** INSTRUCTIONS FOR THE TASK **
Only the lines from the one holding "Task: Change subtitle Style from Bold" through the end of the records below are to be reproduced exactly, and pictures are to be omitted.

** DATA FOR THIS TASK **
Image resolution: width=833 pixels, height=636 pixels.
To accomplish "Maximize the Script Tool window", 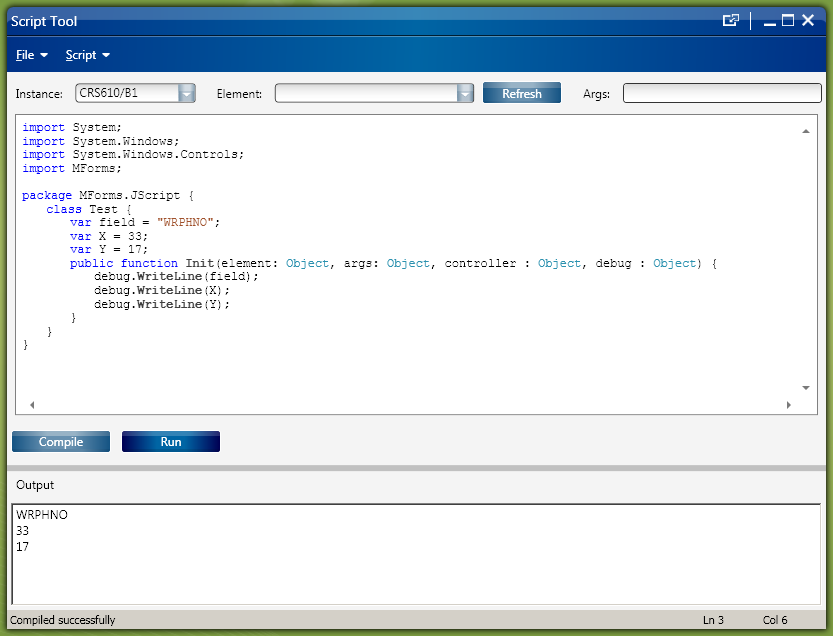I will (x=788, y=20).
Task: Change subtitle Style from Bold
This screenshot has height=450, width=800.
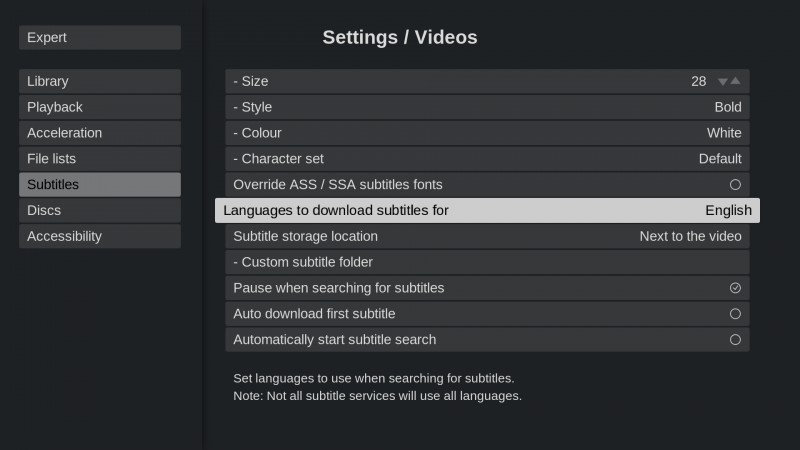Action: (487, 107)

** TASK RESULT **
Task: Change subtitle Style from Bold
This screenshot has height=450, width=800.
Action: (487, 107)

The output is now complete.